EDUCARE ALL’IMMAGINE. A intervenire sull’argomento, i direttori del 67° Taormina Film Fest, Alessandra De Luca e Federico Pontiggia, che all’interno della cornice del terzo workshop internazionale “Il giornalismo che verrà” promosso dal Sicilian Post, si sono soffermati sul valore di uno sguardo che organizzi e che offra allo spettatore un percorso unico e significativo, un’esperienza che sia spinta dal desiderio e non dal consumo ossessivo di prodotti audiovisivi. Sebbene lo spazio critico dedicato al cinema sia sempre più ridotto sui giornali e sulle riviste specializzate, «dobbiamo tornare a interrogarci su ciò che guardiamo e leggiamo – dichiara Alessandra De Luca – e a non pretendere una semplificazione mortificante del linguaggio. Mai come in questo momento di offerta scriteriata sulle piattaforme come Netflix e Amazon, sentiamo la necessità di seguire un percorso di visione che porti verso un’educazione all’immagine».

Federico Pontiggia durante il panel

LA BELLEZZA DELL’IGNOTO. È innegabile che la professione del critico cinematografico, sin dai suoi primissimi esordi, sia stata oggetto di pareri a tratti svalutanti e poco incoraggianti; ebbene, lungi dall’essere un giudice che condanna o assolve, un critico è prima di tutto un curioso osservatore della realtà, un esploratore entusiasta della vita, che grazie alle competenze globali e specifiche che lo contraddistinguono, esprime un commento professionale ben diverso da ciò che s’intende per opinione, oggi formulata dallo YouTuber o dall’Influencer di turno. «L’aspetto illuminante del lavoro critico – spiega Federico Pontiggia – sta proprio nell’indicare, nel suggerire l’importanza delle differenze, delle alterità. Un critico è per definizione onnivoro, perché entra in contatto con il non visto, con l’inaspettato, con il diverso, con il nuovo, con l’inaudito. A cosa servirebbe il cinema, se non a interrogare, a scoprire e ad affermare la nostra identità?».
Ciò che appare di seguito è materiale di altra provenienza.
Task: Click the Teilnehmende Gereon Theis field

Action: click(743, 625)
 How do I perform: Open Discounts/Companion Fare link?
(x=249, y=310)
SCOMMETTERE SULLA CRISI. Con la riapertura delle sale cinematografiche nel post-pandemia, ci auguriamo di riguadagnare presto una prospettiva esperienziale e collettiva di un’arte che potrebbe continuare a navigare in acque incerte: «Le previsioni meno ottimistiche – continua Pontiggia – si prefigurano un’esperienza cinematografica tra 5 o 10 anni, che sarà come quella teatrale oggi, riservata a pochi. Ciò che mi rassicura è che la parola crisi è sempre stata presente nella storia del cinema, che forse ne ha fatto il proprio tratto distintivo, elevando la crisi a uno stato ordinario e quindi non più mortale, tale per cui vivere in crisi è comunque vivere». In un’ottica che favorisce la qualità alla quantità, l’obiettivo del 67° Taormina Film Fest, che si svolgerà dal 27 giugno al 3 luglio 2021, «non sarà una ripartenza asfittica, industriale, coatta – conclude – ma una vittoriadell’esperienza sul consumo, della voglia sulla routine».